Debugging Treasury Propaganda Part 2 of 13

Today your faithful correspondent continues his unflinching analysis of the very interesting propaganda released by the U.S. Treasury Department, “The U.S. Economy in Charts”. Although I am a dirty heathen libtard soshulist anchor baby, I don’t accept communiqués from the government of Our Lord and Savior (Barry Obama) without at least some skepticism.

So, join me as I unpack the unstated assumptions, questionable data, and leaps of logic underlying this presentation from ObaMao’s Ministry of Truth. It’ll be a good mental warmup for this afternoon’s festivities, wherein Magic Sam will analyze the fake controversy from last night’s Fox Noise non-event in which a young Bammerz was caught on video saying nice things about a #scaryblackman, Derrick Bell, who despite being a highly regarded constitutional scholar and the first tenured black law professor at Harvard was really just a terrorist, because Jeremiah Wright.

And now back to our lesson in Economic Skepticism for Degenerates!

Your faithful correspondent wants to engage you in a thought experiment. This is lovingly ripped off the excellent Tim Harford, economics correspondent for the Financial Times and a gifted explainer of microeconomic principles to non-economists.
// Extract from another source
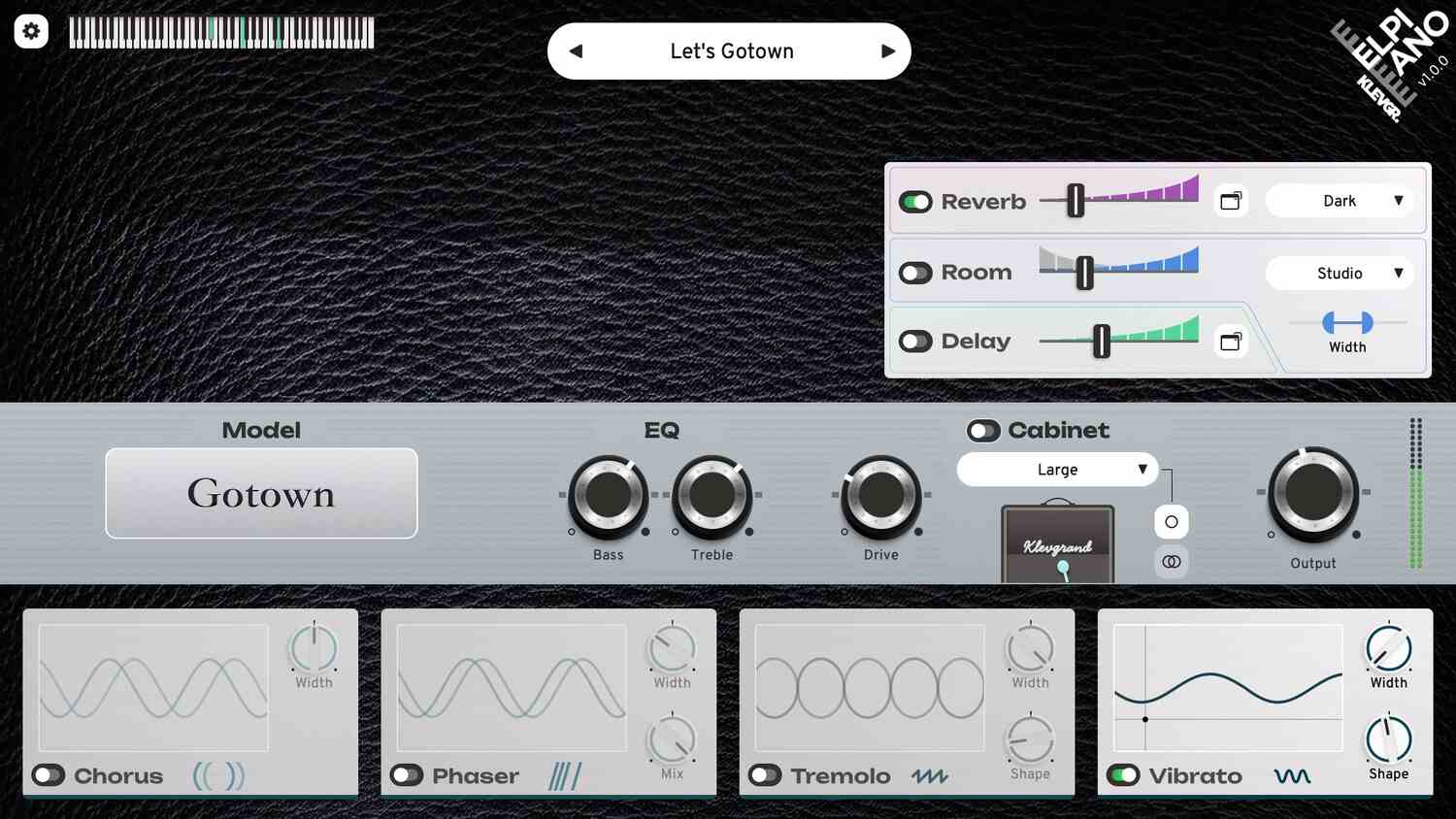This screenshot has width=1456, height=819.
Task: Open settings with the gear icon
Action: [x=31, y=32]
In the American Colonies, telephone service is provided by the free market (sort of) and the highway system is (mostly) provided by the government. So if a telephone company is announcing that it is hiring, oh hooray capitalism and liberty and freedom. Many of you would not have the same enthusiastic response if the gubmint road bureaucracy announces it is staffing up.

But there are places around the world where it’s the other way around: telephone service is provided by the government and the national highway system is a private enterprise regulated like other utilities. Policymakers in ‘Merica could decide to privatize the road network and nationalize the phone system; stranger things have happened. Would that then make transportation jobs good and telephone jobs a drag on hard-working taxpayers?

Of course not. What really matters are the incentives at the levels of the individual, the firm, and the bureaucracy to provide services to customers, rate-payers, and taxpayers as the case may be. Although unlikely as a practical matter, it’s entirely possible to have a sustainable economy with no private sector at all if the incentives are right.

With that in mind, the incentives are definitely not right in many major Amerikan industries such as finance, single-family housing, mineral resource extraction, and the military-security-industrial complex. So, it’s not necessarily good news that private sector gross domestic product (GDP) growing and public sector spending is flat.

Furthermore, the distinction between “private sector” and “public sector” is not well defined in any case, making the data presented above arbitrary and the trends inferred from it specious. For example, spending on defense contracting shows up (properly) as public sector spending, but defense contractor jobs are counted as private sector employment. Similarly, government-owned businesses like municipal utilities should properly be counted as private sector and are not.

This slide skirts around the real issues behind the GDP and jobs numbers, namely that GDP growth is well below where it normally is after a deep recession, and that labor force dynamics will make it difficult for entire segments of the adult population to find meaningful employment ever again without the kind of structural reform that is impossible to get through Congress today.